By monitoring super precision bearings with smart sensor technologies, aircraft operators can estimate the useful remaining life of bearings, enabling service intervals to be extended and maintenance costs reduced, says Jon Everett
Bearings for aviation and aerospace applications have to withstand harsh conditions: extreme temperatures, demanding load profiles and high speeds, as well as being lighter (higher power density) and able to fit into increasingly smaller design spaces.
Each bearing is custom engineered and manufactured for a specific aerospace application. These bearings are becoming more specialised in order to cope with greater payloads and more sophisticated aircraft control systems.
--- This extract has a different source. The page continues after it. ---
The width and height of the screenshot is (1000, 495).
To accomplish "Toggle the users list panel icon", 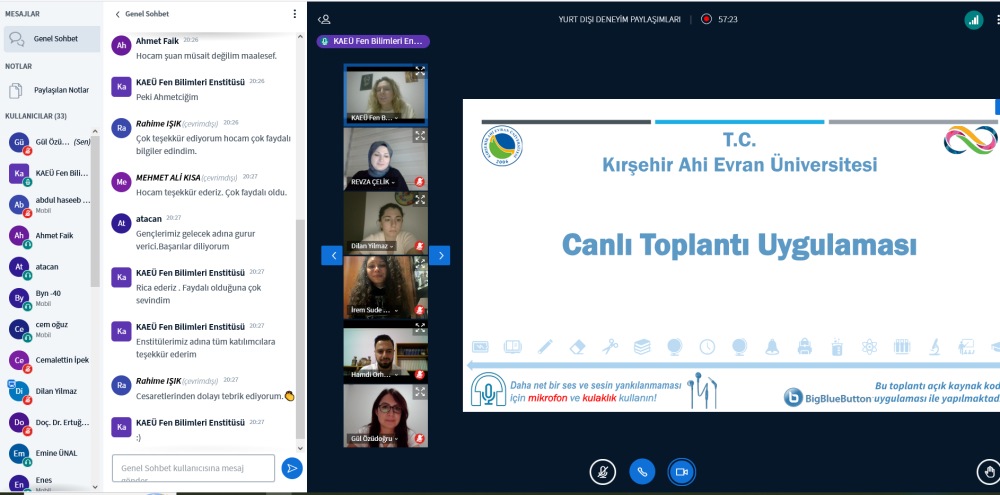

Over the years, Barden has supplied bearings for a variety of auxiliary aircraft positions including navigational gyroscopes, air cycle machines, actuators, starter generators, hydraulic pumps and cabin fan bearings.
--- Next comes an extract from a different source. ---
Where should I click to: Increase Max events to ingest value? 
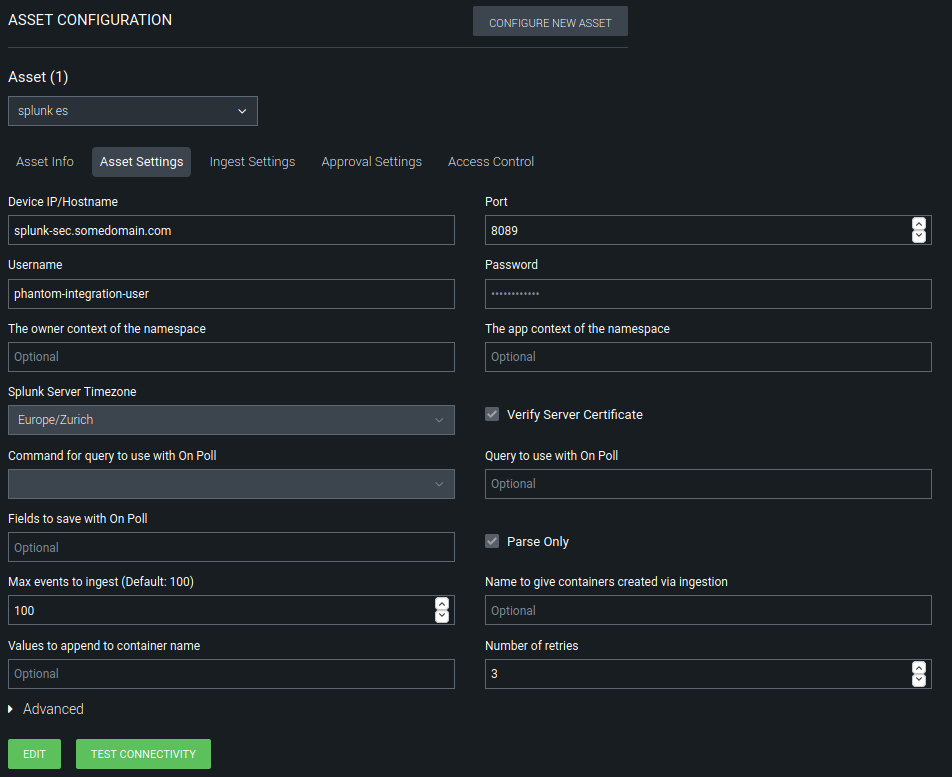442,604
There is also a trend towards predictive maintenance and how this technique can help to extend the service intervals of aircraft systems and components. This means suppliers such as Barden need to provide bearing solutions that are highly reliable and able to withstand such extreme, harsh environmental conditions.
The future will almost certainly see an increase in the use of combined bearing and smart sensor technologies in order to provide a basis for predictive maintenance.
Although Barden has always pushed the boundaries of bearing performance to their limits, the use of appropriate and reliable sensor technologies may well enable these boundaries to be pushed even further in the future.
The key is to find new ways of ensuring increased reliability of onboard systems without having multiple redundant systems on the aircraft.
Predicting the life of aircraft starter/generator bearings
Barden UK is currently involved in Clean Sky 2, a European research programme that began in March 2016. The aim of this two-year project is to identify the safe lifetime of engine starter/generator bearings for aircraft by applying diagnostics and prognostics.
The ultimate objective is to improve the safety of aircraft and reduce maintenance costs.
Starters/generators are a key part in aircraft engines and operate under exacting conditions, including extreme temperatures, pressures and constant vibration.
Bearings are fundamental to this application. With the current trend of increasing the starter/generators rotation speed for weight reduction, expectations of the bearing performance are increased.
Currently, bearing wear is mitigated mainly by applying preventative maintenance. Implementation of health monitoring on the bearings will lead to a higher availability of the starter-generators, along with optimisation of the maintenance tasks.
Partners on the programme include Barden UK and FAG Aerospace Germany (bearings), Active Space Technologies (sensors) and Cranfield University.
By applying diagnostic and prognostic tools, the partners hope to estimate the safe lifetime for a bearing, as well as accurate and timely fault diagnosis. This will enable operators to plan maintenance more effectively than is currently possible.
At present, the bearing technical specification has been agreed and sensor choice defined. The next steps include developing appropriate system architectures and specific software algorithms for data analysis, diagnosis and the estimation of remaining useful life. In the longer term, a prototype will be constructed and tested at the facilities of FAG Aerospace in Germany.
Another key growth market for Barden UK is satellites and space applications. Traditionally, building and launching a satellite was a multi-million pound investment, but more recently, the size and cost of a satellite have reduced.
One area Barden UK has been heavily involved in is the reaction wheel of a satellite.
A reaction wheel is a type of flywheel used primarily by spacecraft and satellites for altitude control without using fuel for rockets or other reaction devices. They are particularly useful when the spacecraft must be rotated by very small degrees. They may also reduce the mass fraction needed for fuel.
This is accomplished by equipping the satellite with an electric motor attached to a flywheel which, when its rotation speed is changed, causes the satellite to begin to counter-rotate proportionately through conservation of angular momentum.
The failure of one or more reaction wheels can cause a satellite to lose its ability to maintain position and thus potentially cause a mission failure. Therefore, the reliability of reaction wheel bearings is absolutely critical.
The bearings are custom engineered with high surface finish requirements and visual appearance of the raceways.
The bearings are also assembled in clean room conditions (exceeding flight-critical aerospace applications) using special handling techniques and are supplied to the customer with full data traceability.
Other key growth markets
Outside of aerospace, Barden UK also predicts a growing demand for its products in industrial markets. Industrial robotics, for example, is a market that will require more sophisticated high precision bearings as the robots themselves become more complex and diverse in their movements.
Barden and its sister company FAG Aerospace are both situated within the Aerospace Business Unit of their parent company Schaeffler. Both companies work closely together on joint development partnerships with technology leaders in the aviation and aerospace industry. Their customers are world-renowned manufacturers of aircraft, aircraft engines, helicopters, space launchers and satellites.
Jon Everett is Managing Director of The Barden Corporation (UK) Ltd.